→ Questions on the material
#1 According to the nuclear energy article, about how many countries are preparing for the Copenhagen climate conference?
#2 Copy the nuclear energy article word for word, beginning at the words "About 60 countries" and stopping after the words "in this group.".

October 14, 2009

Nuclear Energy Key To Future

More than 50 years ago, Australia was set to become the first nation south of the equator to build and operate a nuclear power plant to generate electricity.

About 60 countries are preparing for the Copenhagen climate conference next December equipped with a unique measure of economic assurance and environmental confidence. These are the developed and developing nations that have embraced greenhouse friendly nuclear power as a significant part of their present and future energy policies. By so doing, they will have ensured low-cost and reliable energy security for their industries and private consumers. As well, they will be operating cost-effective emissions trading schemes and laughing all the way to a potential international "carbon bank". The world is bemused that Australia is not in this group.

More than 50 years ago, Australia was set to become the first nation south of the equator to build and operate a nuclear power plant to generate electricity. Sadly, this project and many other planned ventures connected with the technology and commercialisation of the global nuclear industry have not gone ahead. This incredible neglect has been largely due to poor education, the pressures of Australia's hydrocarbon lobby, the pseudo-science of the "renewables" special interest groups and the politics of fear and risk beloved by Australia's "radical greens".

→ Data block
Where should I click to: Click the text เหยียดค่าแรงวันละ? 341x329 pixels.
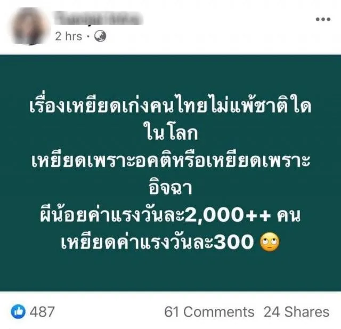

→ Solutions in order
#1 About 60 countries.

#2
About 60 countries are preparing for the Copenhagen climate conference next December equipped with a unique measure of economic assurance and environmental confidence. These are the developed and developing nations that have embraced greenhouse friendly nuclear power as a significant part of their present and future energy policies. By so doing, they will have ensured low-cost and reliable energy security for their industries and private consumers. As well, they will be operating cost-effective emissions trading schemes and laughing all the way to a potential international "carbon bank". The world is bemused that Australia is not in this group.